━━ Listed entries ━━

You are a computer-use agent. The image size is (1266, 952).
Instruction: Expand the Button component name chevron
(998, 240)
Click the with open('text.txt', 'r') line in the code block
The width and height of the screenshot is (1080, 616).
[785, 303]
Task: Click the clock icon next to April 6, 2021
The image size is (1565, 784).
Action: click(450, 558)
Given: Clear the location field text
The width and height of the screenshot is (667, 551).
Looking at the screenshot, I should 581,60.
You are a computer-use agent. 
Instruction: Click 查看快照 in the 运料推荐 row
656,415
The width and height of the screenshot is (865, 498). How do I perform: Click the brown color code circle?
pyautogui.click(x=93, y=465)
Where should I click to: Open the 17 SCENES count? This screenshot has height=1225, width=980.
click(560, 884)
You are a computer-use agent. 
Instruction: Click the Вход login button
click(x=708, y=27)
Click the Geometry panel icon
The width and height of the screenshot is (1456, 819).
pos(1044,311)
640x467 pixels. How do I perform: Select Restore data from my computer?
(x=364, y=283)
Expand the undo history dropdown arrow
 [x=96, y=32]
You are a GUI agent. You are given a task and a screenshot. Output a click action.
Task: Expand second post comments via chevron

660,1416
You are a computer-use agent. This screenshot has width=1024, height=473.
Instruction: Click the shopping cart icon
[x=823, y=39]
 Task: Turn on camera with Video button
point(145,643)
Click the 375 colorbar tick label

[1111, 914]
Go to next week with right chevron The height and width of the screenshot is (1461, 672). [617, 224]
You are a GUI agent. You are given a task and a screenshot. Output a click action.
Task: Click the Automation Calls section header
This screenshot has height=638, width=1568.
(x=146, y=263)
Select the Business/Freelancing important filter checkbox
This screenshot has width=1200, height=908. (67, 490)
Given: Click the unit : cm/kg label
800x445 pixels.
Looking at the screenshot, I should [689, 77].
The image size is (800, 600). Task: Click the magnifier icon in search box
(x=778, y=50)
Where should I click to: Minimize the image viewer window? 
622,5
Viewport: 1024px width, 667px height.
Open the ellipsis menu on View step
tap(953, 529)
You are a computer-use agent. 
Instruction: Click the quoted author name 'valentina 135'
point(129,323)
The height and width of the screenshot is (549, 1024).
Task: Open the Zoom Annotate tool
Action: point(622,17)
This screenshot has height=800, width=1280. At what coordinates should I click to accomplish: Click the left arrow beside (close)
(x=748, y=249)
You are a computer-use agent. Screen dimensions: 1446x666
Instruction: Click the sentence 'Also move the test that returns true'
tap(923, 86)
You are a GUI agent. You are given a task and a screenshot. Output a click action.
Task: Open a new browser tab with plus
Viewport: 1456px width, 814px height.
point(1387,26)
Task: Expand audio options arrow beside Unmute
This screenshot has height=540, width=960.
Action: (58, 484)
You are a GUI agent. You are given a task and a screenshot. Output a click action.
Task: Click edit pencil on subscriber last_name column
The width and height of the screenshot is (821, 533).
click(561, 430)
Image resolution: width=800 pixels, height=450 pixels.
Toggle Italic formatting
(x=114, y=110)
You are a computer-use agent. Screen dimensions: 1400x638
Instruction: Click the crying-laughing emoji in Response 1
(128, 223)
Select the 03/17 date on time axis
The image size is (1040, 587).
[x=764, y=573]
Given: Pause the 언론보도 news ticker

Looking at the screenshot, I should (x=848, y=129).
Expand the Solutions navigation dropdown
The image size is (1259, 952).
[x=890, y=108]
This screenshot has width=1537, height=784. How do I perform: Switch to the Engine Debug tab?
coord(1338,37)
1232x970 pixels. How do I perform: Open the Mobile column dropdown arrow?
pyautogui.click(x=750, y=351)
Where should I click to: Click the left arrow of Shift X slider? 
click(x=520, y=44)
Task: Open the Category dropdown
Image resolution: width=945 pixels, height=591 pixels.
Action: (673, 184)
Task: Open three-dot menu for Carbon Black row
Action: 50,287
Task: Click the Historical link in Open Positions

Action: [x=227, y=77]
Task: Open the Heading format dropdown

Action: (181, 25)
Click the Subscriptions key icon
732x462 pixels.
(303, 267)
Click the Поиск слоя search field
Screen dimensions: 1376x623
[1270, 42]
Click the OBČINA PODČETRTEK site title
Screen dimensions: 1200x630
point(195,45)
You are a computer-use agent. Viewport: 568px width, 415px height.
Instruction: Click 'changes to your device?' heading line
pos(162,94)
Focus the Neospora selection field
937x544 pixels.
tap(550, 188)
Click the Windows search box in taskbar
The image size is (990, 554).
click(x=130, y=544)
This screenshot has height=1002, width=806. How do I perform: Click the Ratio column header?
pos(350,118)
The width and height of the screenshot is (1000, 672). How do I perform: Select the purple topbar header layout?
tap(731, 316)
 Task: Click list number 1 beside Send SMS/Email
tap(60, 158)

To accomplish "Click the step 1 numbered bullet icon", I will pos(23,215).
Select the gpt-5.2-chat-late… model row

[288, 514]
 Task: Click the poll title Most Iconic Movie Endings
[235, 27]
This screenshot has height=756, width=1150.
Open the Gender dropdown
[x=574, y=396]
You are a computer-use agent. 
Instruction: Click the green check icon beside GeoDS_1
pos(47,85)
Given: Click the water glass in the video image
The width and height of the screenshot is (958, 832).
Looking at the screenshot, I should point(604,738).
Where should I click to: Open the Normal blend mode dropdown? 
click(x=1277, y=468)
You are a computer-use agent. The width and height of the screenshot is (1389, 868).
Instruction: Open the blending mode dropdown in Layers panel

━━━

Would you set down every record again, exactly as it appears above?

You are a computer-use agent. The image size is (1266, 952).
Instruction: Expand the Button component name chevron
(998, 240)
Click the with open('text.txt', 'r') line in the code block
The width and height of the screenshot is (1080, 616).
[785, 303]
Task: Click the clock icon next to April 6, 2021
The image size is (1565, 784).
Action: click(450, 558)
Given: Clear the location field text
The width and height of the screenshot is (667, 551).
Looking at the screenshot, I should 581,60.
You are a computer-use agent. 
Instruction: Click 查看快照 in the 运料推荐 row
656,415
The width and height of the screenshot is (865, 498). How do I perform: Click the brown color code circle?
pyautogui.click(x=93, y=465)
Where should I click to: Open the 17 SCENES count? This screenshot has height=1225, width=980.
click(560, 884)
You are a computer-use agent. 
Instruction: Click the Вход login button
click(x=708, y=27)
Click the Geometry panel icon
The width and height of the screenshot is (1456, 819).
pos(1044,311)
640x467 pixels. How do I perform: Select Restore data from my computer?
(x=364, y=283)
Expand the undo history dropdown arrow
 [x=96, y=32]
You are a GUI agent. You are given a task and a screenshot. Output a click action.
Task: Expand second post comments via chevron

660,1416
You are a computer-use agent. This screenshot has width=1024, height=473.
Instruction: Click the shopping cart icon
[x=823, y=39]
 Task: Turn on camera with Video button
point(145,643)
Click the 375 colorbar tick label

[1111, 914]
Go to next week with right chevron The height and width of the screenshot is (1461, 672). [617, 224]
You are a GUI agent. You are given a task and a screenshot. Output a click action.
Task: Click the Automation Calls section header
This screenshot has height=638, width=1568.
(x=146, y=263)
Select the Business/Freelancing important filter checkbox
This screenshot has width=1200, height=908. (67, 490)
Given: Click the unit : cm/kg label
800x445 pixels.
Looking at the screenshot, I should [689, 77].
The image size is (800, 600). Task: Click the magnifier icon in search box
(x=778, y=50)
Where should I click to: Minimize the image viewer window? 
622,5
Viewport: 1024px width, 667px height.
Open the ellipsis menu on View step
tap(953, 529)
You are a computer-use agent. 
Instruction: Click the quoted author name 'valentina 135'
point(129,323)
The height and width of the screenshot is (549, 1024).
Task: Open the Zoom Annotate tool
Action: point(622,17)
This screenshot has height=800, width=1280. At what coordinates should I click to accomplish: Click the left arrow beside (close)
(x=748, y=249)
You are a computer-use agent. Screen dimensions: 1446x666
Instruction: Click the sentence 'Also move the test that returns true'
tap(923, 86)
You are a GUI agent. You are given a task and a screenshot. Output a click action.
Task: Open a new browser tab with plus
Viewport: 1456px width, 814px height.
point(1387,26)
Task: Expand audio options arrow beside Unmute
This screenshot has height=540, width=960.
Action: (58, 484)
You are a GUI agent. You are given a task and a screenshot. Output a click action.
Task: Click edit pencil on subscriber last_name column
The width and height of the screenshot is (821, 533).
click(561, 430)
Image resolution: width=800 pixels, height=450 pixels.
Toggle Italic formatting
(x=114, y=110)
You are a computer-use agent. Screen dimensions: 1400x638
Instruction: Click the crying-laughing emoji in Response 1
(128, 223)
Select the 03/17 date on time axis
The image size is (1040, 587).
[x=764, y=573]
Given: Pause the 언론보도 news ticker

Looking at the screenshot, I should (x=848, y=129).
Expand the Solutions navigation dropdown
The image size is (1259, 952).
[x=890, y=108]
This screenshot has width=1537, height=784. How do I perform: Switch to the Engine Debug tab?
coord(1338,37)
1232x970 pixels. How do I perform: Open the Mobile column dropdown arrow?
pyautogui.click(x=750, y=351)
Where should I click to: Click the left arrow of Shift X slider? 
click(x=520, y=44)
Task: Open the Category dropdown
Image resolution: width=945 pixels, height=591 pixels.
Action: (673, 184)
Task: Open three-dot menu for Carbon Black row
Action: 50,287
Task: Click the Historical link in Open Positions

Action: [x=227, y=77]
Task: Open the Heading format dropdown

Action: (181, 25)
Click the Subscriptions key icon
732x462 pixels.
(303, 267)
Click the Поиск слоя search field
Screen dimensions: 1376x623
[1270, 42]
Click the OBČINA PODČETRTEK site title
Screen dimensions: 1200x630
point(195,45)
You are a computer-use agent. Viewport: 568px width, 415px height.
Instruction: Click 'changes to your device?' heading line
pos(162,94)
Focus the Neospora selection field
937x544 pixels.
tap(550, 188)
Click the Windows search box in taskbar
The image size is (990, 554).
click(x=130, y=544)
This screenshot has height=1002, width=806. How do I perform: Click the Ratio column header?
pos(350,118)
The width and height of the screenshot is (1000, 672). How do I perform: Select the purple topbar header layout?
tap(731, 316)
 Task: Click list number 1 beside Send SMS/Email
tap(60, 158)

To accomplish "Click the step 1 numbered bullet icon", I will pos(23,215).
Select the gpt-5.2-chat-late… model row

[288, 514]
 Task: Click the poll title Most Iconic Movie Endings
[235, 27]
This screenshot has height=756, width=1150.
Open the Gender dropdown
[x=574, y=396]
You are a computer-use agent. 
Instruction: Click the green check icon beside GeoDS_1
pos(47,85)
Given: Click the water glass in the video image
The width and height of the screenshot is (958, 832).
Looking at the screenshot, I should point(604,738).
Where should I click to: Open the Normal blend mode dropdown? 
click(x=1277, y=468)
You are a computer-use agent. The width and height of the screenshot is (1389, 868).
Instruction: Open the blending mode dropdown in Layers panel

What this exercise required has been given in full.